Example: Last 100 User Events​
from tecton import stream_feature_view, Aggregate, StreamProcessingMode
from tecton.aggregation_functions import last
from tecton.types import String, Timestamp, Field, Array
from datetime import timedelta, datetime
LAST_N = 100
@stream_feature_view(
source=user_events_stream,
entities=[user],
mode="spark_sql",
timestamp_field="event_time",
stream_processing_mode=StreamProcessingMode.CONTINUOUS,
features=[
Aggregate(
function=last(n=LAST_N),
input_column=Field("event_time_str", String),
time_window=timedelta(hours=1),
name="event_times"
),
Aggregate(
function=last(n=LAST_N),
input_column=Field("event_name", String),
time_window=timedelta(hours=1),
name="event_names"
)
],
feature_start_time=datetime(2022, 5, 1),
online=True,
offline=True,
description=f"Last {LAST_N} event times and event names per user in the past hour."
)
def user_event_sequence(user_events_stream):
return f"""
SELECT
user_id,
event_name,
event_time_str,
-- Truncate to second precision and cast to timestamp for consistency
CAST(DATE_FORMAT(event_time_str, 'yyyy-MM-dd HH:mm:ss') AS TIMESTAMP) AS event_time
FROM
{user_events_stream}
"""
Sequence Post-Processing​
Before feeding sequence features into a model, it can be helpful to do some post-processing. For example, you may want to insert explicit temporal markers to indicate gaps in time.

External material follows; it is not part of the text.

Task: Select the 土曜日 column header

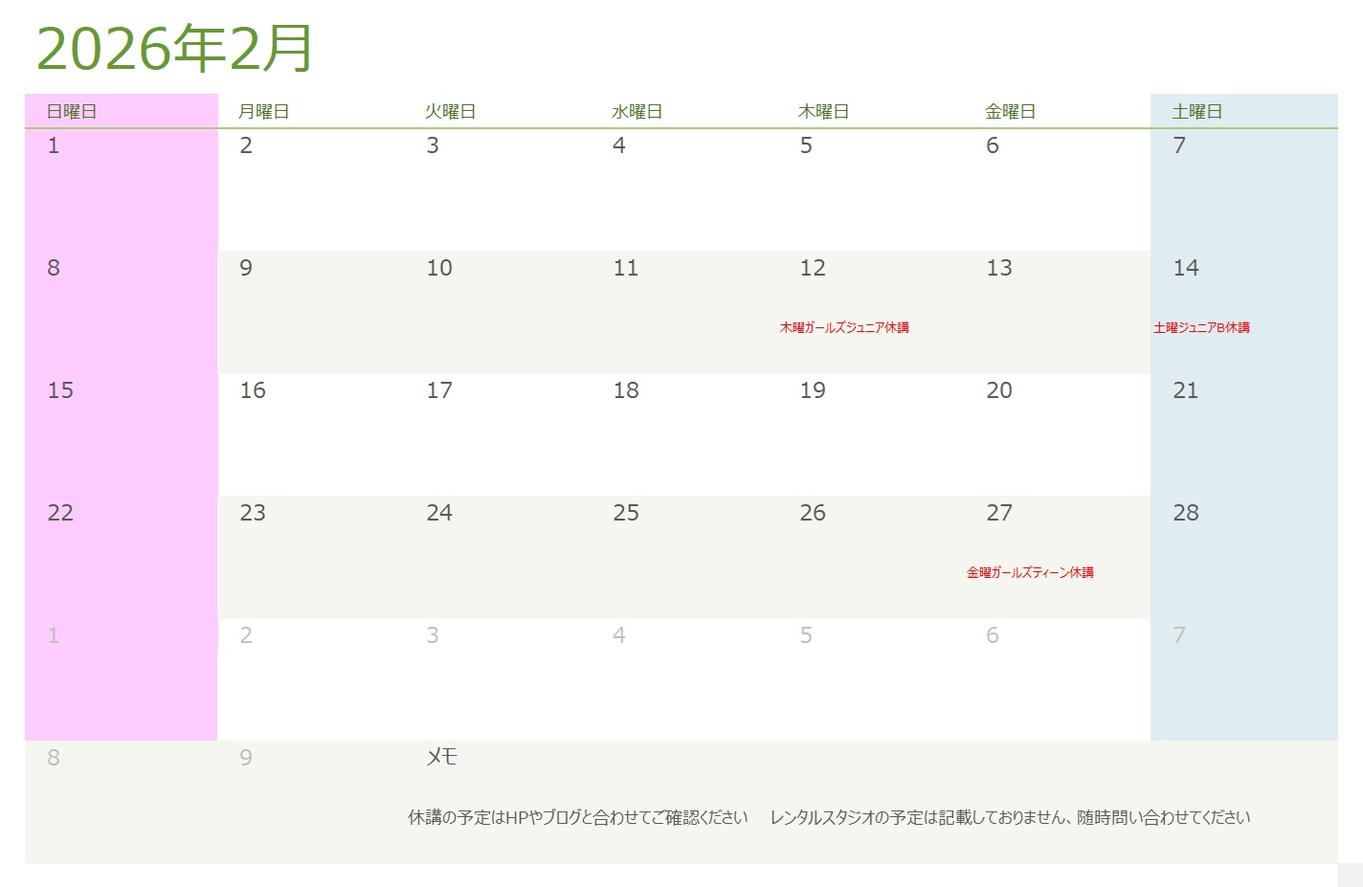Action: pyautogui.click(x=1197, y=112)
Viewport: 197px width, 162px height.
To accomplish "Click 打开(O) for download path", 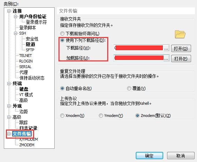I will (181, 49).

Example: Insert <DAY> Tokens​
from tecton import realtime_feature_view, Attribute
from tecton.types import Array, String
from datetime import datetime
@realtime_feature_view(
sources=[user_event_sequence],
mode="python",
description="Inserts <DAY> tokens between events that occur on different days.",
features=[
Attribute("event_sequence_with_day_tokens", Array(String))
]
)
def processed_event_sequence(user_event_sequence):
event_names = user_event_sequence.get("event_names", [])
event_times = user_event_sequence.get("event_times", [])
processed_sequence = []
last_date = None
DAY_MARKER = "<DAY>"
for name, time_str in zip(event_names, event_times):
try:
timestamp = datetime.fromisoformat(time_str)

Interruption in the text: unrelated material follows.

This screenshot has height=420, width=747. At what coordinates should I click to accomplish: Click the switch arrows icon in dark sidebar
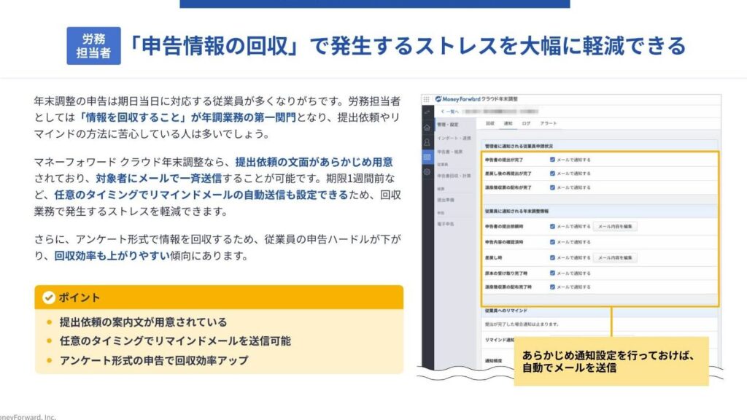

current_date = timestamp.date()
if last_date and current_date != last_date:
processed_sequence.append(DAY_MARKER)
last_date = current_date
processed_sequence.append(name)
except Exception:
continue # Skip malformed timestamps
return {
"event_sequence_with_day_tokens": processed_sequence
}
Modeling with Sequence Features​
Sequence features retain full temporal detail and are best suited for models that can leverage ordered input:
| Model Type | Benefit |
|---|---|
| LSTMs / GRUs | Capture short- and long-term temporal dependencies |
| Transformers | Learn global context across long sequences |
Design Considerations​
| Topic | Notes |
|---|---|
| Freshness | Tecton can update sequence features within 1 second of event time |
| Latency | Online retrieval typically takes < 5ms |
When to Use Sequence Features​
✅ Use when:
- Event order matters
- You're using sequence-aware deep learning models
- Aggregated features lose too much temporal signal
🚫 Avoid when:
- You're using only linear models or tree-based models
- Aggregates (e.g., counts) capture sufficient signal